Je ne peux pas vous dire si c’était un des meilleurs jours que j’ai vécu ou le contraire. L’essentiel, c’est que ce jour-là a été et il restera gravé dans ma mémoire.
Toute la famille était là, mon père essayait de cacher les sentiments que ma mère n’était pas arrivée à cacher. Sa peur et son inquiétude, je les ai vues dans ses yeux – la pauvre. Les autres étaient en train de chuchoter entre eux, je savais que j’étais – moi – le sujet sur lequel s’articulait leur discussion. Le téléphone n’arrêtait pas de sonner, ma sœur était la standardiste. On avait reçu des dizaines d’appels, toutes ces personnes qui appelaient commençaient par cette phrase : « Salam, achnou dar weldkoum ? » (Qu’est-ce qu’il a fait votre fils ?)
Moi, j’étais sous une pression incroyable, malgré le fait qu’on avait des invités à la maison, je n’ai donné aucune importance à mon apparence. J’avais perdu des kilos au cours de la période qui avait précédée ce jour-là et à vous d’imaginer une personne maigre et en plus qui avait perdu des kilos !! J’étais assis dans un coin, sans rien faire, ni parler, ni réfléchir, je ne faisais aucune interaction, j’avais le cerveau bloqué, les regards de tous ces invités me piquaient, je les haïssais tous !
Le temps de la prière est arrivé et j’ai été obligé de partir à la mosquée parce que je cherchais un moment de paix et cette paix, je ne pouvais la trouver qu’à la mosquée. J’ai fait ma prière et j’ai prié Dieu de me donner ce que je voulais et ce que je souhaitais.
Je suis revenu à la maison, le mauvais climat que j’avais laissé avant de partir était toujours là.
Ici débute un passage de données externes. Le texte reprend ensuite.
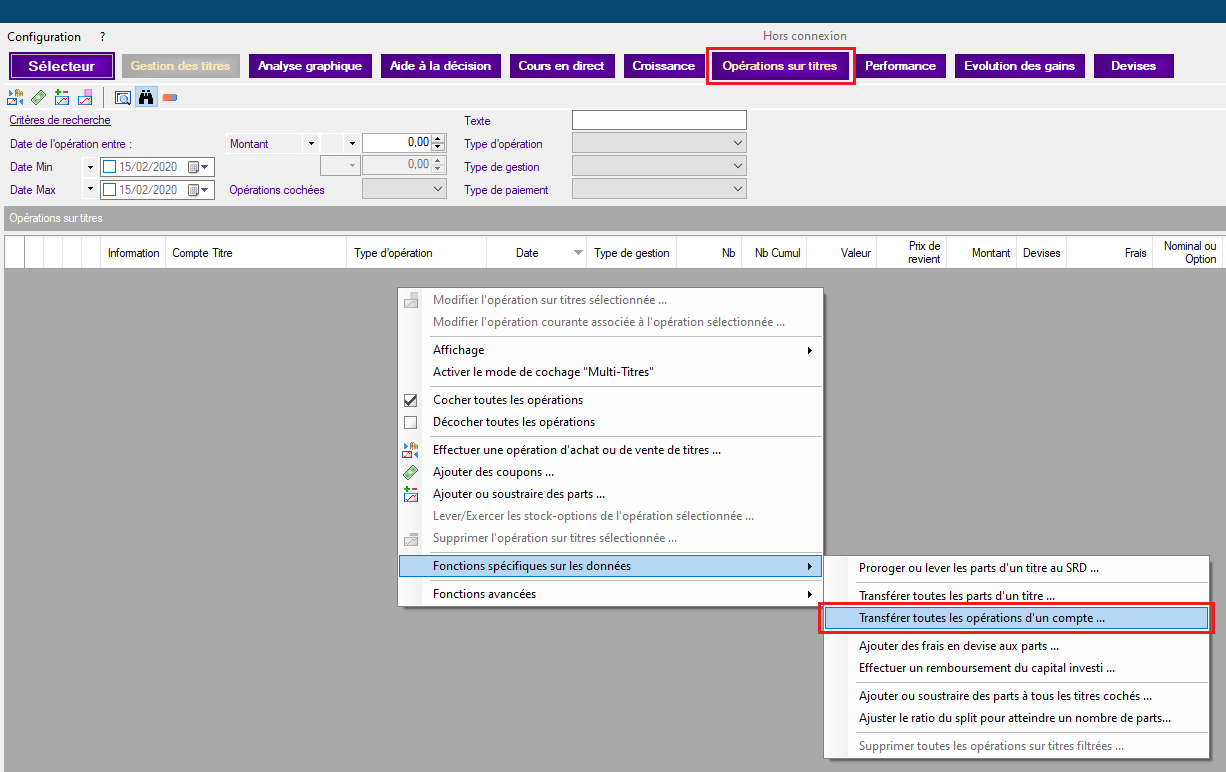Click the pink-square chart toolbar icon

tap(85, 97)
Soudain, le téléphone a sonné, mon père a répondu, l’appel a duré presque 20 secondes, et à travers ses yeux j’ai constaté que ce n’était pas un appel comme les autres… tout le monde attendait la nouvelle : « qui a appelé ? » et « qu’est-ce qu’il a dit ? » demanda ma mère. Mon père a répondu : « Salah Eddine a eu son bac ! ».